It was a 1976 Ford Granada. It had white walls. All the quarter panels were damaged. It had no clutch. It had no emergency brake. It had no muffler. It had no heater core because I was busy.
You know, how am I going to have time to fix this thing? So you turn on the heat. This is the middle of winter. You turn on the heat and it squirts antifreeze on the inside of the window. I mean, this was a real, this is a real wonder card. Well, because it didn't have a clutch, I had to find a meeting that was flat.
So I had to look through the meeting book and find a flat meaning. And I find this meaning it's the church, the Redeemer, meaning 6:00 Sunday Morristown, it's flat. It's all 287. I get there. Now. The most embarrassing thing in the world is when people think at you, right? I mean, as an alcoholic, is that the worst? When people think like badly of you, you know, they're gonna you know, they are. I mean, that's like, that's like that kills you.
Well, here I am. I have to pull into this church and there's 700 alcoholic standing out on the church steps having cigarettes,
and I've got to go up a little hill to get into the parking lot. And because there's no clutch, I've got to Rev the crap out of this thing.

### INFORMATION SUPPLIED
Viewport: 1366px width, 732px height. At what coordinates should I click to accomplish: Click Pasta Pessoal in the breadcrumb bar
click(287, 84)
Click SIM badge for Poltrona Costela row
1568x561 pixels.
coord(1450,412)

### TASK REQUIREMENTS
Copy out the part of the Ford Granada story starting with "So I had to" and going on through "that kills you.", changing "Sunday" to "Saturday".

### RESPONSE
So I had to look through the meeting book and find a flat meaning. And I find this meaning it's the church, the Redeemer, meaning 6:00 Saturday Morristown, it's flat. It's all 287. I get there. Now. The most embarrassing thing in the world is when people think at you, right? I mean, as an alcoholic, is that the worst? When people think like badly of you, you know, they're gonna you know, they are. I mean, that's like, that's like that kills you.